Eredi dei piccoli cabaret e dei jazz club, i locali di Buenos Aires dedicati al tango, come il Club del Vino e il Foro Gandhi, si sono convertiti in luoghi di culto, nell’intimo rifugio di vecchie glorie come Horacio Salgán e Ubaldo De Lío e anche di nomi nuovi, a iniziare dall’Orquesta El Arranque, Lidia Borda e Luis Cardei per citarne solo alcuni. Tavolini illuminati da languide candele, vino, pane, formaggio, l’atmosfera densa di fumo, un centinaio di porteños e numerosi turisti, elettrizzati spettatori di concerti indimenticabili. È questo il modello cui fanno riferimento l’ambiente e la programmazione del Club di Tango in questa seconda edizione di Buenos Aires Tango a Roma. Caldi ed emozionanti incontri con artisti di rilievo, figure rappresentative della ricchezza e della varietà stilistica e generazionale del tango, saranno il fulcro di nottate romane dal sapore argentino.
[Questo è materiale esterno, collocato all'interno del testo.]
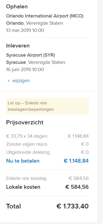103x224 pixels.
Task: Click the Uitgebreide dekking row
Action: [x=47, y=152]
Dúo Néstor Basurto & Roberto Calvo Néstor Basurto chitarrone, canto Roberto Calvo chitarra La formazione musicale e umana di Néstor Basurto e Roberto Calvo, nati negli anni Sessanta nei sobborghi di Buenos Aires, abbraccia sia il versante tradizionale e folcloristico che quello più moderno e arrabalero [ovvero germinato nell’irrequieto ribollire multietnico degli arrabales, i quartieri più miseri e marginali di Buenos Aires, gli stessi in cui nacque la milonga, il ballo diretto ascendente del tango, N.d.T.] del patrimonio culturale argentino. Tango e folclore non sono compartimenti stagni e separati e, scavalcando etichette e dogmatismi, i due artisti presentano in questo recital, oltre alle loro composizioni originali per chitarra e voce, anche rivisitazioni e improvvisazioni su temi tradizionali argentini.
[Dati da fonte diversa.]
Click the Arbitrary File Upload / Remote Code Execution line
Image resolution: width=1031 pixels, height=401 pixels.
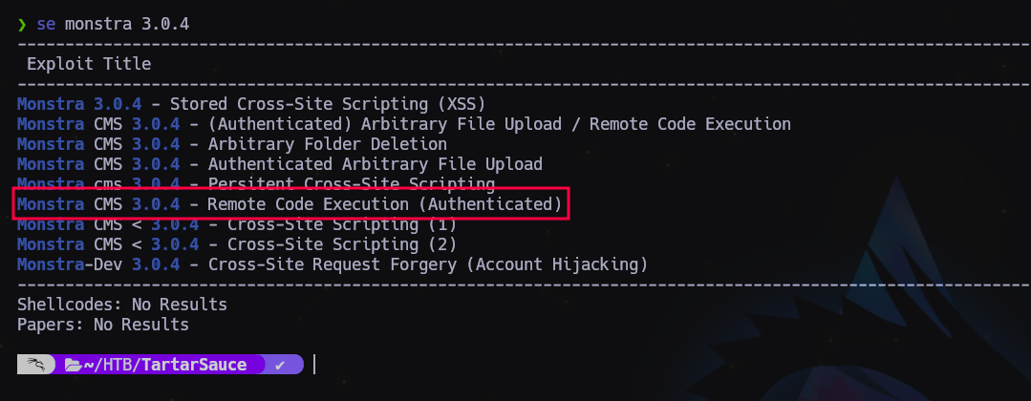click(x=404, y=124)
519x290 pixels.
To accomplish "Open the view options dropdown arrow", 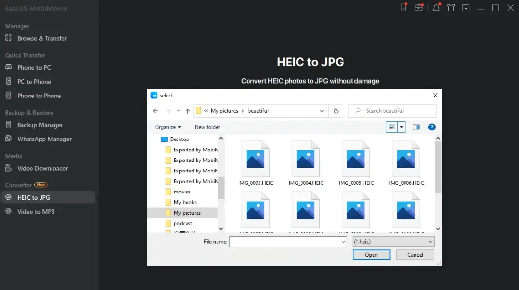I will tap(402, 127).
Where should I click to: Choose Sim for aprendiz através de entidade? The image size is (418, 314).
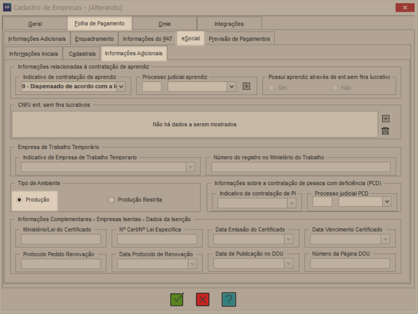(x=271, y=88)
Aníbal Arias & Osvaldo Montes Aníbal Arias chitarra Osvaldo Montes bandoneón Il duo di chitarra e bandoneón composto da Aníbal Arias & Osvaldo Montes nasce negli anni ’70, quando entrambi i musicisti erano presenti in cartellone nel celebre locale “Caño 14”, con i gruppi con cui rispettivamente suonavano in quel momento: Montes era il bandoneón solista del complesso di Atilio Stampone e Arias suonava la chitarra nel quartetto di Aníbal “Pichuco” Troilo. Conoscitori dell’origine e dei segreti del genere tanguero per aver militato in formazioni come quelle di Miguel Caló, Mariano Mores e Horacio Salgán, accompagnando solisti come Julio Sosa, o facendo parte della riconosciuta Orchestra di Tango della città, hanno saputo elaborare con questo duo squisite improvvisazioni su tanghi di ogni epoca. Con il gruppo attuale stanno realizzando tournée in Asia e in Europa e hanno inciso due dischi “Juntos por el Tango” (1997) e “Bien tanguero”, uscito nel 2007.